Anya hesitated for about half a second before the very judgmental image of Amy, Willow, and Hallie shaking their heads at her irrational fears popped into her head. She slammed on the breaks and giggled at the chorus of honking horns behind her. 

“Get in!” she shouted out the passenger side window.

Her voice sounded girlish and clear to her own ears and she was glad that she had put on the pale purple dress instead of just a pair of jeans and t-shirt. 

Harmony Kendall came tearing into the car, her hair covering her face and a duffel bag looped over one arm.
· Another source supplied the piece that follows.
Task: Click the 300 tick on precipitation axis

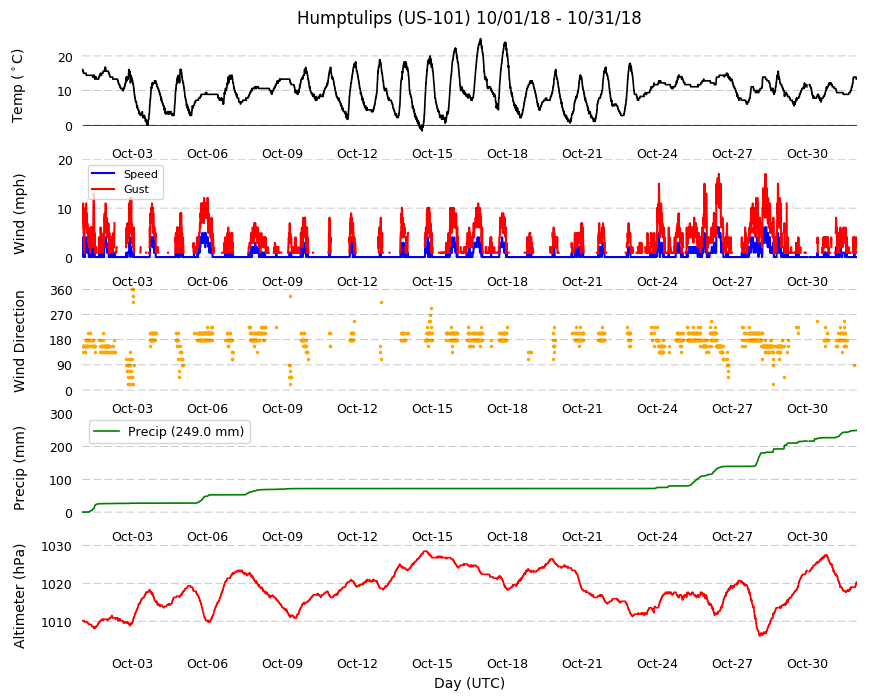Action: 62,414
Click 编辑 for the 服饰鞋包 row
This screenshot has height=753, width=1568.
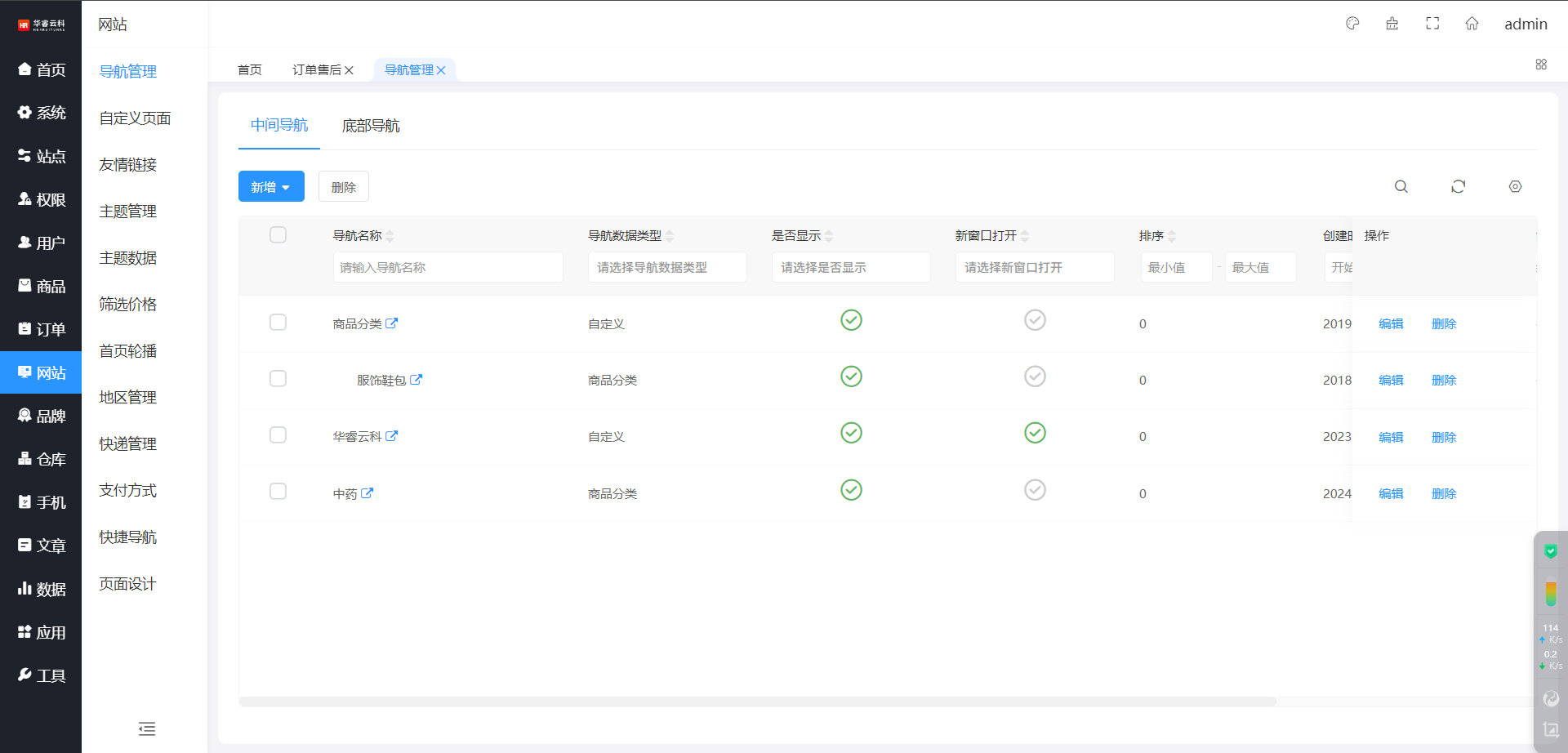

Anya pushed the car into a crawl again as soon as Harmony’s first foot touched down and laughed again because it felt good to laugh. 

Harmony rested her feet on top of her duffel bag looking a bit like a child with her knees so high and exposed under her khaki shorts, and pulled a compact out of her purse, opened it and then grimaced slightly before closing it with a SNAP.

“Is this _seriously_ what we’re listening to? _God_ I just want to get out of here already.”

Anya clicked the button to turn off public radio and started with Track01 of her favorite _Good Charlotte_ album. Harmony sneered a little, but Anya just rocked her head like one of those freaks from the 80’s. 

She wanted to say something then about how the 80’s were always a good time – 1680 had been a blast and damn they knew how to get down in 1880 – but it would come off more _nerdy_ than like a hilarious anecdote with a Cordette in the car that had no idea that she used to be a demon and had actual, factual memories of those times. Anya tapped her fingers against the wheel and reminisced about that time with Hallie in Rome in the 1480’s. 

Good times. 

Harmony sighed a couple of times and fidgeted in her seat, but never said anything. And despite being over a thousand years, Anya never really lost the social anxiety of her human adolescence, so she didn’t really say anything. And traffic crawled along. 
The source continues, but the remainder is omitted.